For the savvy connoisseurs of Japanese cuisine, Una Mica de Japó is not a novelty. This izakaya (Japanese tavern) is one of the best representatives in the city of what they do.
It all happens in a small, cosy restaurant with eight tall tables surrounded by stools and room for four at the bar. It's run with wisdom and know-how by Michika, his son Joe in the dining room, and his nephew Shinya, who helps in the kitchen. What stands out above all else is the elegance of Michika's cooking, done in plain view. Home-made, simple, flavoursome, and authentic, the food at Una Mica de Japó is a series of tapas and small dishes. Every bit is tasty, well prepared and original.
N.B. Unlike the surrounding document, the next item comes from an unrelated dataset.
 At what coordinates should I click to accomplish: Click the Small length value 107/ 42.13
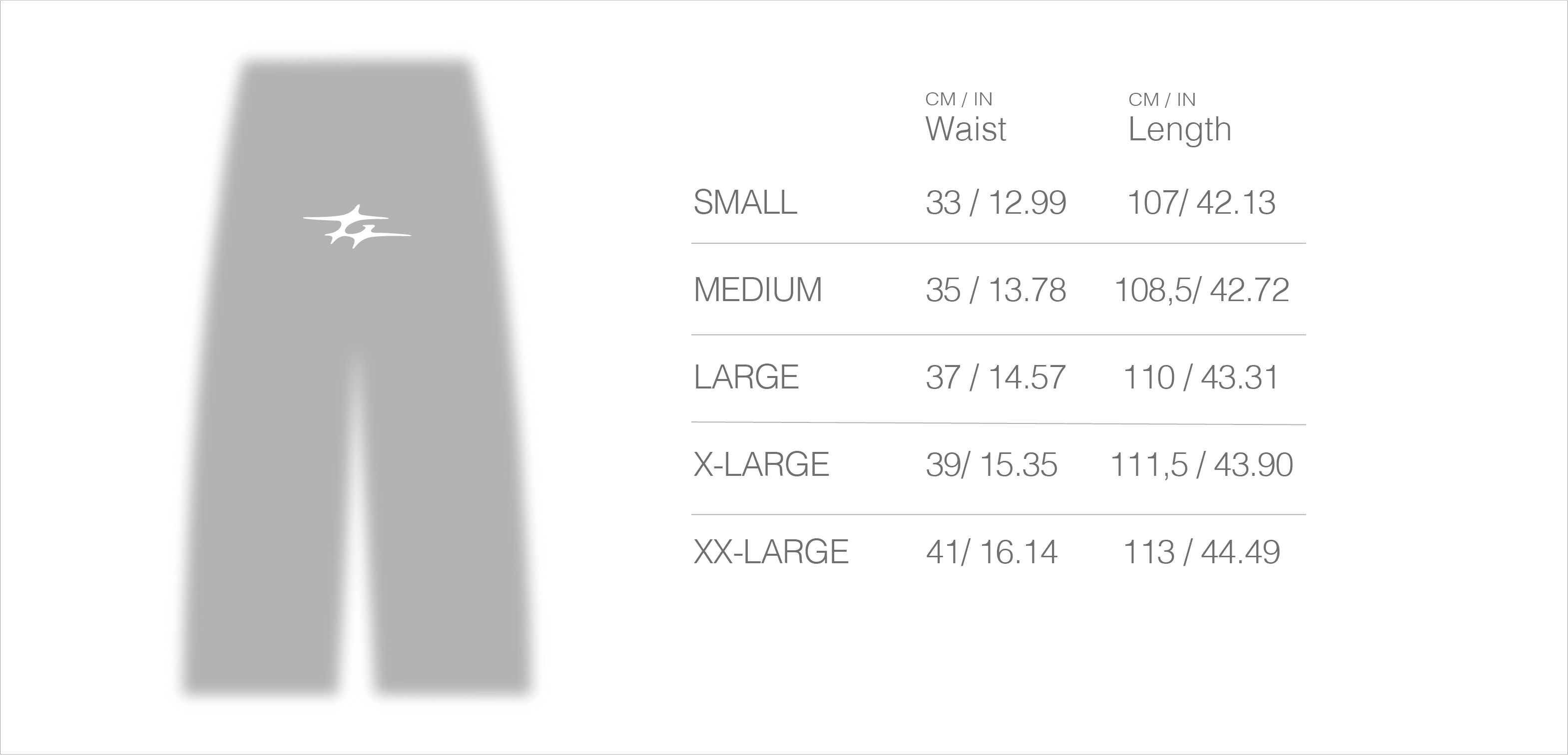coord(1201,203)
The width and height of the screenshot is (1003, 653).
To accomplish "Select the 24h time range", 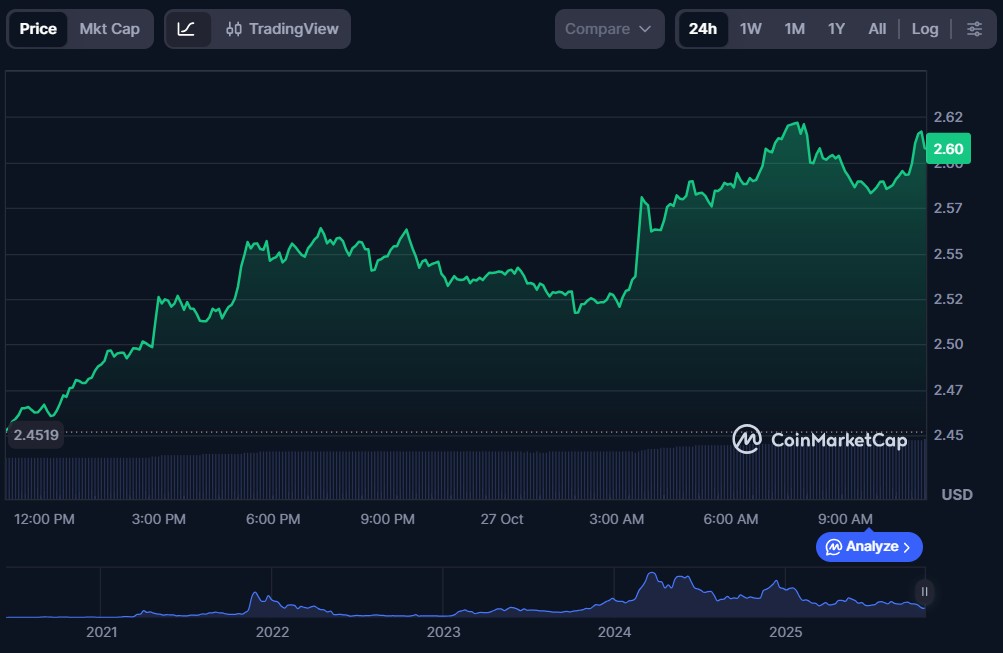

The well-lit dining room creates the sensation of being in an actual Japanese tavern, with their high tables and stools. Among the details that make it different from other places are the menus hanging from the rafters, one with little placards in Japanese and Spanish announcing the tapas of the day, and another with the mains.
During the Japanese timetable (12.30pm to 10pm), you can find typical home-made Japanese food in the dining room or at the bar. They do not serve sushi or yakisoba (chow mein), but you will find a number of exquisite dishes, such as sautéed vegetables and vegetable tempura. The gyozas (Japanese dumplings, or pot stickers) are moreish, and they give you plenty. Other stand-out starters include the potato croquettes (korokke) and the beef and onion skewer (kushikatsu), but the most popular is the bento, a daily dish made up of various small plates. Before the bento, I was pleasantly surprised by a salted mackerel, which is listed with the tapas, and grilled sardines with rice. The day we dined at the restaurant, the bento contained the following: seaweed and sautéed vegetables, aubergine with a divine meat sauce, battered white fish, a delicious chicken burger with lotus flower, Japanese radish, Japanese omelette, and gohan (white rice sautéed with sesame).
You can also try other home-made dishes like the veal with sukiyaki sauce and rice, curry with breaded pork, and tori teriyaki don (a chicken teriyaki), with marks well above those served at fancier and more expensive restuarants.
For dessert we opted for the castella, a Japanese sponge cake – don't worry if it's green, that'll be the green tea it's made with. Since the selection of wines is close to nil, opt for a Japanese beer or green tea to complement the excellent food.